I got both of these items for Christmas and am blown away by both.

I have not connected to any tools yet while, but I cannot tell you the mess I had in my garage from making Christmas gifts. I also was able to suck out what was in the dust chute on my joiner and table saw with no issue.

The Mullet does exactly what it is supposed to do. I previously would have had to use a shovel to pick up the majority of stuff because my shop vac would get clogged. The Mullet makes it so easy because anything that fits through the hose ends up just dropping into the machine. The only clogs are when something that is slightly too big for the hose gets in. In other words, user error. My only complaint is that I wish it was easier to empty.

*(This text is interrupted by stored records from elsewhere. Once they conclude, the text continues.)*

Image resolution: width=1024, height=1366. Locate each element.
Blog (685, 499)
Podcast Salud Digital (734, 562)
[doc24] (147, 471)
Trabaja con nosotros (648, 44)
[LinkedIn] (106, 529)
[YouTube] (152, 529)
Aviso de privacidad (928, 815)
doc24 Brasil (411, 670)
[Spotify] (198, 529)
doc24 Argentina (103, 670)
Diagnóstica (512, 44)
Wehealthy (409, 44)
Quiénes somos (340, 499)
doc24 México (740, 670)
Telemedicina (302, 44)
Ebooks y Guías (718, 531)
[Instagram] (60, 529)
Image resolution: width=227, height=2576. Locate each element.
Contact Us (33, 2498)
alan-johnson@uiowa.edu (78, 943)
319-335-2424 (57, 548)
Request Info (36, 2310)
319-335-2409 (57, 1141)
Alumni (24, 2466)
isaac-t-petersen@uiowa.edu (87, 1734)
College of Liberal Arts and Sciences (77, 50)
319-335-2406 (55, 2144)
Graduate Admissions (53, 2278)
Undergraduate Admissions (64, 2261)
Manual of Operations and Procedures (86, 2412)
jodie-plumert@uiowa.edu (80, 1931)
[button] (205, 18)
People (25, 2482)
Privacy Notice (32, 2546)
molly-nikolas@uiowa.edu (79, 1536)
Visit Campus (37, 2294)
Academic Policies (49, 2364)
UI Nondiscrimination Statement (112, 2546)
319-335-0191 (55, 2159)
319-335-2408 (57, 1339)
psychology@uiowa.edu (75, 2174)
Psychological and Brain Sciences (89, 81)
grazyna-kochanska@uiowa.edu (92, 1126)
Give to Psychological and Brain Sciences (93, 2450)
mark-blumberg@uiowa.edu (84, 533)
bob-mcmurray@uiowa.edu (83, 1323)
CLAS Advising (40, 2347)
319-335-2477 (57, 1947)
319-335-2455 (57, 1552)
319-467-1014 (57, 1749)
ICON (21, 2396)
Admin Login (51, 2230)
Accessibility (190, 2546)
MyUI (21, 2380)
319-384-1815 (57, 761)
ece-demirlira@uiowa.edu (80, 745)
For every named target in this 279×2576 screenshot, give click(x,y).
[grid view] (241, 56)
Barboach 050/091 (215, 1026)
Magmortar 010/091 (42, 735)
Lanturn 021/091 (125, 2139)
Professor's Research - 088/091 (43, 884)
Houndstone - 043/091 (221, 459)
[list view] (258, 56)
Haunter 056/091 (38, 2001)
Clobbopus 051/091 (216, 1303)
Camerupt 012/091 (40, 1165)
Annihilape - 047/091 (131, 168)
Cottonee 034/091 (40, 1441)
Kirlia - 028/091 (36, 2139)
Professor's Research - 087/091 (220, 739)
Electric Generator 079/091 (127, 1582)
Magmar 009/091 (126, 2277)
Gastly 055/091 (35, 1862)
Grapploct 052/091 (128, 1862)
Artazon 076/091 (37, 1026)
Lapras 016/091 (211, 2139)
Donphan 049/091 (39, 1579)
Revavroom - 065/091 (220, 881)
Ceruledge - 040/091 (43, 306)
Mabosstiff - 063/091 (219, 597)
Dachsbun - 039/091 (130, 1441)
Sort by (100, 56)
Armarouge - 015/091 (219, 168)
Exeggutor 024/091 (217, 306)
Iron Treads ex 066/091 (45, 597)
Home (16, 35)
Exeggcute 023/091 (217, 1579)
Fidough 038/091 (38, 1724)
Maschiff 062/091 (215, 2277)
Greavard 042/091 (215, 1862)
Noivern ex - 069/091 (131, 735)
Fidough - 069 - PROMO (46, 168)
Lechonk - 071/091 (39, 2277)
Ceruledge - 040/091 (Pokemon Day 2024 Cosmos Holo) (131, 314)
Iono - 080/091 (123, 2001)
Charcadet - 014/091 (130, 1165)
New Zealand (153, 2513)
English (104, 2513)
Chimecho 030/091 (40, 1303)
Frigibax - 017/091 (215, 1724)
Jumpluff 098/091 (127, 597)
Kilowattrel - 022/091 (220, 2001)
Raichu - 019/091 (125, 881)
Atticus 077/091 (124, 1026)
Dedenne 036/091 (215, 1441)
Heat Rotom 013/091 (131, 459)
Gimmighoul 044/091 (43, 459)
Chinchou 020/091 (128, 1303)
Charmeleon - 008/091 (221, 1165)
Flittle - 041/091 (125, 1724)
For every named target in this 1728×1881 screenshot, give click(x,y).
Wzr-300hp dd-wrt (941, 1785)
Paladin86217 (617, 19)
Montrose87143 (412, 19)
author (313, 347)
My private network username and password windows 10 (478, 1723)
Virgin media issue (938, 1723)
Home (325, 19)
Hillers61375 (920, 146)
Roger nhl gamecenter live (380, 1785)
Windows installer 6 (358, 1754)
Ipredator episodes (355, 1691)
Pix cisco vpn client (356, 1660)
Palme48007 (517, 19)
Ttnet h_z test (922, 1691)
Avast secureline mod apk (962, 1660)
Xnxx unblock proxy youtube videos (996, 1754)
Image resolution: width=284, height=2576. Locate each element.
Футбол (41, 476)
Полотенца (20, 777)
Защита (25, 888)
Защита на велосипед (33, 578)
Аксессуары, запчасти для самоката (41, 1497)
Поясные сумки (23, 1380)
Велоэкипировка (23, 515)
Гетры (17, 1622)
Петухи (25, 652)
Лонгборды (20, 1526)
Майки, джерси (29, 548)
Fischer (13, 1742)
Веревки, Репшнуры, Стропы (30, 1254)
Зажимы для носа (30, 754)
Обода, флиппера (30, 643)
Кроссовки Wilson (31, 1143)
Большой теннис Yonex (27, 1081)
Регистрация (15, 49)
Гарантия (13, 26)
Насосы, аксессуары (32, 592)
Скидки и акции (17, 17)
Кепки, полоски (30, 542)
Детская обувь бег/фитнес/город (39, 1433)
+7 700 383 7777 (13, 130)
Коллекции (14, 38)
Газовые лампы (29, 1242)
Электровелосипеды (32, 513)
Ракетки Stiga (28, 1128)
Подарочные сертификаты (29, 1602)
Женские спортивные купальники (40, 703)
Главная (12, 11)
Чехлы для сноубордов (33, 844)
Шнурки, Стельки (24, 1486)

The shop vac is incredibly quiet. I do not mind noise from my power tools, because it helps to serve as a reminder that I am dealing with a powerful and potentially dangerous item. I cannot stand the noise from my old shop vac or my air compressor. This DeWalt puts them both to shame. Will be getting a new air compressor soon that has similar decibel rating.


----------



## DrRobert (Apr 27, 2015)

Never heard of a Mullet.

Shop vac aren’t the best ways to collect machines, but they can work. A cyclone wouldbe well worth the expense.

The stock filters on shop vacs are what they are - not very good. I suggest HEPA conversion, especially if your shop is closed up and/or climate controlled. You need both HEPA filter and bag to make it “HEPA”. IMO it’s a no brainer for a ww’ing shop.

How do you address air quality? Air filtration?


----------



## OHctf (1 mo ago)

I have an air purifier. The Mullet is a cyclone device.


----------